Желудок у меня ухнул вниз, как оборвавшаяся кабина лифта, и разговор сразу перестал быть забавным. Может, это какая-то ловушка… может, не обошлось и без копов. Я говорил себе, что о Шкипере узнать никто не мог, особенно копы, но Господи! Письмо было, Шкипер мог оставить его, где угодно. По этому письму никто ничего бы не смог понять (кроме имени его сестры, Дэбби, но в мире миллионы девушек, которых зовут Дэбби), как никто ничего не смог понять из того, что я написал на тротуаре около дома миссис Буковски… так я, во всяком случае, говорил до этого чертова звонка. Но кто мог это гарантировать? И вы знаете, что говорят о нечистой совести? Я, конечно, не чувствовал за собой вины за смерть Шкипера, тогда, но все-таки…
— «Супр Сэвр» — странное место для собеседования о приеме на работу, не так ли? Если учесть, что магазин закрыт с восьми часов вечера.

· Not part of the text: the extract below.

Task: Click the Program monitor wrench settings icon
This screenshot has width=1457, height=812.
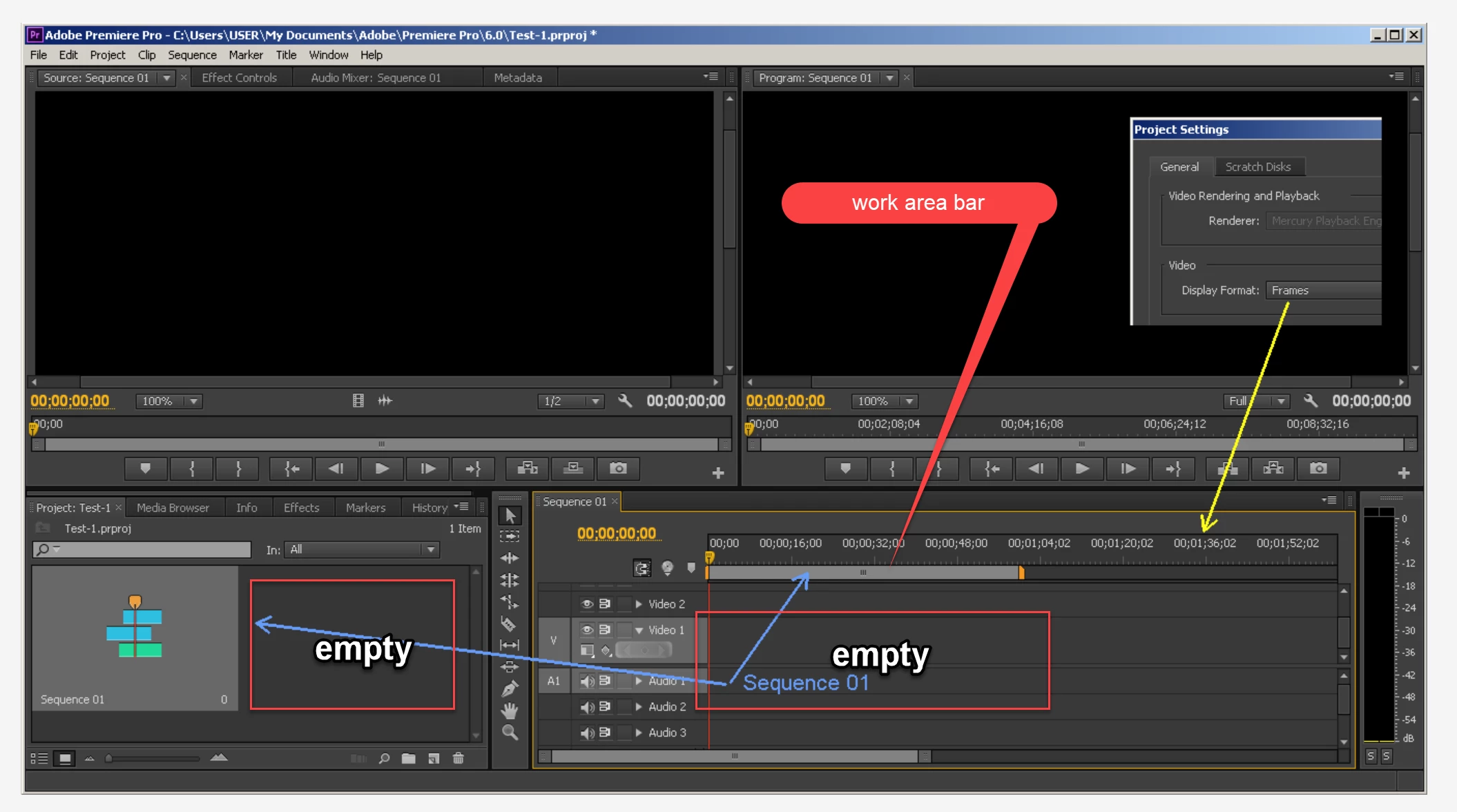Action: click(x=1310, y=400)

— Поэтому нам там будет удобно, Динк. Уединение в общественном месте. Я припаркуюсь около площадки для тележек. Автомобиль ты узнаешь без труда — большой серый «мерседес».
— Я его узнаю, потому что он будет единственным, — ответил я, но в трубке уже раздавались гудки отбоя.
Я положил трубку, сунул деньги в карман, машинально, не отдавая себе отчета в том, что делаю. Меня прошиб пот. Голос в телефонной трубке предложил встретиться около площадки для тележек, где Шкипер так часто доставал меня. Однажды он чуть не раздробил мне пальцы между ручками двух тележек, и рассмеялся, когда я вскрикнул от боли. Смех этот причинил куда больше страданий, хотя на двух пальцах ногти почернели и отвалились. Тогда я и принял окончательное решение насчет письма. Которое принесло невероятный результат. Однако, если Шкипер Браннигэн превратился в призрака, он наверняка болтается около тех самых тележек для покупок, выискивая новые жертвы, чтобы помучить их. Голос в телефонной трубке выбрал место встречи не случайно. Я пытался убедить себя, что это чушь собачья, что совпадения случаются постоянно, но сам себе не верил. Мистер Шарптон знал насчет Шкипера. Каким-то образом знал.
Я боялся встречи с ним, но понимал, что выбора у меня нет. Я должен уйти. Хотя бы для того, чтобы выяснить, что он знает. И кому может сказать.
Поднялся с дивана, надел пальто (ранняя весна, по ночам холодно, хотя мне казалось, что в западной Пенсильвании ночи холодные круглый год), двинулся к двери, вернулся и оставил записку матери.
«Пошел погулять с парой приятелей. Вернусь к полуночи».
Я намеревался вернуться задолго до полуночи, но записка представилась мне дельной идеей. Тогда я не позволил себе задуматься о том, почему решил написать записку, но теперь-то могу признаться: я хотел, чтобы мать позвонила в полицию, если б со мной что-то случилось, что-то плохое.
8
Есть два вида страха, я, во всяком случае, придерживаюсь такой классификации. Тивишный страх и настоящий страх. Я думаю, мы проходим по жизни, испытывая, в основном, тивишный страх. К примеру, когда ждем результатов анализа крови или возвращаемся домой из библиотеки в темноте и думаем о плохишах, затаившихся в кустах. По-настоящему мы из-за этого дерьма не пугаемся, потому что в глубине души знаем, и анализы не покажут ничего ужасного, и в кустах никого не будет. Почему? Потому что такие напасти случаются с людьми только на экране телевизора.
Когда я увидел этот большой серый «мерседес», единственный автомобиль на огромной, в акр, стоянки у супермаркета, я испытал настоящий страх, впервые после той стычки со Шкипером Браннигэном в подсобке. Тогда дело едва не дошло до драки.